◆ **Passage provided**:

SceneView brings 3D and AR into Jetpack Compose (Android) and SwiftUI (iOS, macOS, visionOS).
Write a Scene { } the same way you write a Column { }. Nodes are composables.
Lifecycle is automatic. State drives everything.
You already know how to build a screen:
Column {
Text("Title")
Image(painter = painterResource(R.drawable.cover), contentDescription = null)
Button(onClick = { /* ... */ }) { Text("Open") }
}This is a 3D scene — a photorealistic helmet, HDR lighting, orbit-camera gestures:
Scene(modifier = Modifier.fillMaxSize()) {
rememberModelInstance(modelLoader, "models/helmet.glb")?.let { instance ->
ModelNode(modelInstance = instance, scaleToUnits = 1.0f, autoAnimate = true)
}
LightNode(apply = {
type(LightManager.Type.SUN)
intensity(100_000f)
castShadows(true)
})
}Same pattern. Same Kotlin. Same mental model — now with depth.
No engine lifecycle callbacks. No addChildNode / removeChildNode. No onResume/onPause
overrides. No manual cleanup. The Compose runtime handles all of it.

◆ **Records provided**:
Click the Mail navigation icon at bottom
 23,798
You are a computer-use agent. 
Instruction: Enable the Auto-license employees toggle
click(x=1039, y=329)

◆ **Task instructions**:
A – Reproduce the stretch of the SceneView passage from "Lifecycle is automatic." through "intensity(100_000f)".
B – Resume the SceneView passage and write what comes after its final sentence.

◆ **Solved problems**:
A –
Lifecycle is automatic. State drives everything.
You already know how to build a screen:
Column {
Text("Title")
Image(painter = painterResource(R.drawable.cover), contentDescription = null)
Button(onClick = { /* ... */ }) { Text("Open") }
}This is a 3D scene — a photorealistic helmet, HDR lighting, orbit-camera gestures:
Scene(modifier = Modifier.fillMaxSize()) {
rememberModelInstance(modelLoader, "models/helmet.glb")?.let { instance ->
ModelNode(modelInstance = instance, scaleToUnits = 1.0f, autoAnimate = true)
}
LightNode(apply = {
type(LightManager.Type.SUN)
intensity(100_000f)

B –
| Platform | Renderer | Framework | Sample |
|---|---|---|---|
| Android | Filament | Jetpack Compose | samples/android-demo |
| Android TV | Filament | Compose TV | samples/android-tv-demo |
| iOS | RealityKit | SwiftUI | samples/ios-demo |
| macOS | RealityKit | SwiftUI | via SceneViewSwift |
| visionOS | RealityKit | SwiftUI | via SceneViewSwift |
| Web | Filament.js (WASM) | Kotlin/JS + WebXR | samples/web-demo |
| Desktop | Software / Filament JNI | Compose Desktop | samples/desktop-demo |
| Flutter | Filament / RealityKit | PlatformView | samples/flutter-demo |
| React Native | Filament / RealityKit | Fabric | samples/react-native-demo |
var anchor by remember { mutableStateOf<Anchor?>(null) }
ARScene(
modifier = Modifier.fillMaxSize(),
planeRenderer = true,
onSessionUpdated = { _, frame ->
if (anchor == null) {
anchor = frame.getUpdatedPlanes()
.firstOrNull { it.type == Plane.Type.HORIZONTAL_UPWARD_FACING }
?.let { frame.createAnchorOrNull(it.centerPose) }
}
}
) {
anchor?.let { a ->
AnchorNode(anchor = a) {
ModelNode(modelInstance = helmet, scaleToUnits = 0.5f)
}
}
}When the plane is detected, anchor becomes non-null. Compose recomposes. AnchorNode enters
the composition. The model appears — anchored to the physical world. When anchor is cleared, the
node is removed and destroyed automatically. Pure Compose semantics, in AR.
SceneView 3.0 is a ground-up rewrite around a single idea: 3D is just more Compose UI.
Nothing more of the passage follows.